Mit der Honigschleuderung beginnen auch die Gedanken an die Vermarktung. Diese ist bei uns im Westen kein allzu großes Problem, denn die Nachfrage nach Vorarlberger Bienenhonig ist größer als das Angebot. Einerseits liegt das am besonderen Geschmack und der ausgezeichneten Qualität unseres Blüten- und Waldhonigs, wohl aber auch an den geringeren Ernten, die die Nachfrage steigen lassen. Ich verkaufe den meisten Honig an der Haustüre und beliefere zusätzlich ein kleines Lebensmittelgeschäft in meiner Heimatgemeinde. Dort kann sich mein Honig trotz höherem Preis (1 kg Glas 11,90 €) gegen die billigere Konkurrenz durchsetzen. Kunden, die den Weg zu mir nach Hause nicht scheuen, können das 1 kg-Glas um 11 € und das ½ kg-Glas um 6 € erwerben.
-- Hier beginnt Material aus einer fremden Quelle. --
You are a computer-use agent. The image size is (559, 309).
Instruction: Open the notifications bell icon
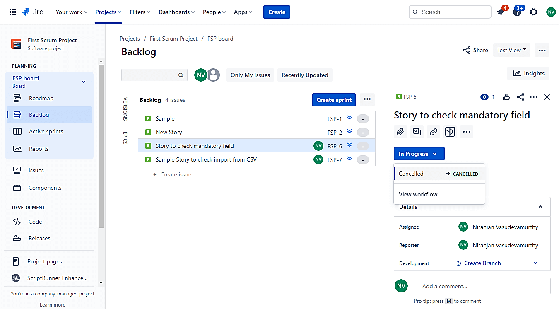point(501,12)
Um keinen Neid aufkommen zu lassen möchte ich aber gleich hinzufügen, dass trotz des höheren Preises die Gestehungskosten damit nicht immer abgedeckt sind. Nur in guten Tannentrachtjahren wirft die Imkerei bei uns eine Rendite ab.
Ich wurde schon von mehreren Seiten auf meine Meinung zur Bio-Imkerei angesprochen. Grundsätzlich stehe ich Bio-Lebensmitteln sehr positiv gegenüber und wir (meine Frau und ich) kaufen auch sehr oft Bioware im Geschäft. Noch lieber ist es uns aber, wenn wir Lebensmittel direkt beim Bauern oder Erzeuger beziehen können, wo wir sehen und aus persönlichen Gesprächen erfahren können, wie sie produziert werden.
Ich denke, so ähnlich geht es meinen Kunden, wenn sie bei mir Honig kaufen. Im persönlichen Gespräch erfahren sie eine Menge über die Vorzüge des heimischen Honigs aus meiner Imkerei (Standorte der Bienenvölker, Honig enthält heimischen Pollen, Bestäubung heimischer Pflanzen, eigener Wachskreislauf, Varroabekämpfung mit organischen Säuren, schonende Verflüssigung…), was sehr vertrauensbildend wirkt.
Wer aber größere Mengen an Honig vermarkten muss und keine Möglichkeit mehr hat, seine Kunden im persönlichen Gespräch von der Naturbelassenheit seines Produkts zu überzeugen, dem kann es nur nützen, einem Bio-Verband beizutreten, sofern er/sie auch dazu bereit ist, die geforderten Richtlinien einzuhalten.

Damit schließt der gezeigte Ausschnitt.